About forgiveness
Julian ends chapter 48 with the remark that “the mercy of God and the forgiveness is in order to abate and consume our wrath, not His” and in the following chapter, writing about the impossibility of God ever being angry, points out that “He who lays waste and destroys our wrath and makes us humble and gentle...He is always clothed in that same love, humble and gentle, which is opposite to wrath.”
Following Jesus, we are challenged to learn to live without constant recourse to wrath, which requires us to grow to a point where we would no longer have an identity that could be in rivalry with anyone or be in any way threatened by anything—in other words, to have our identity only in God’s love. As Julian notes, such freedom is a necessary part of our salvation: “to be like our Lord perfectly is our true salvation and our complete bliss” (chapter 77). That is the final point of a long process. But in order to begin “to become like our Lord”, we cannot treat the mercy we are given as something “earned” in some way, or something which others must then somehow “earn” from us.

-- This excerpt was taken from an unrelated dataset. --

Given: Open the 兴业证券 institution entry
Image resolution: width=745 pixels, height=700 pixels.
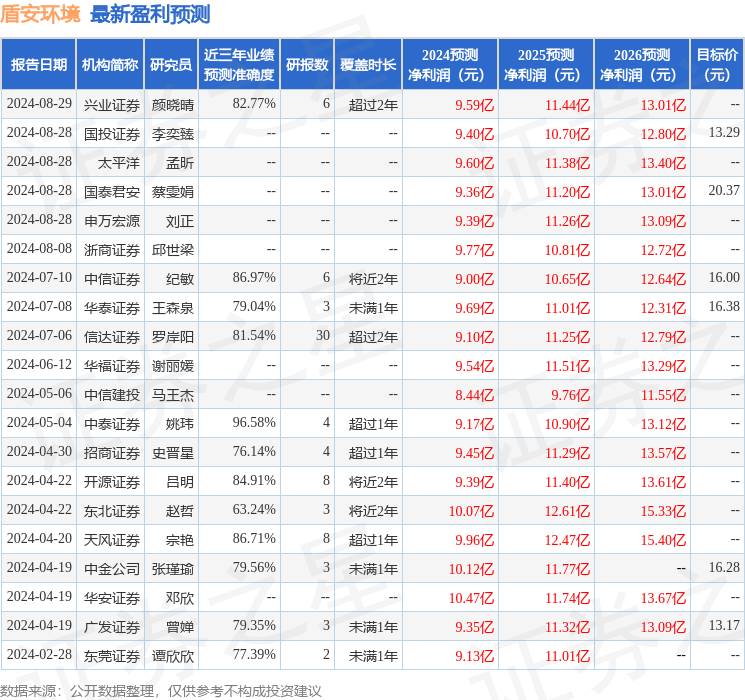Looking at the screenshot, I should click(x=111, y=104).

It is only in giving mercy that we demonstrate we have received it, and not otherwise. Forgiveness is essentially love. It is love expressed as mercy, and it is essentially something given the way medicine is given—because something needs healing. God is the only one who can dispense this medicine without needing it himself—“to abate and consume our wrath, not His”—and it is always freely offered.
For us, it is a matter of becoming capable, of being given the power, to disrupt the cycle of continued wrath and suffering we experience as inevitable. It is always going to be a very individual, demanding, costly, and freely chosen effort, which no one but ourselves can require of us.
We can only offer ourselves to God’s action—to “seek, suffer (that is, allow), and trust.” And in that effort, God will supply for all that we fall short.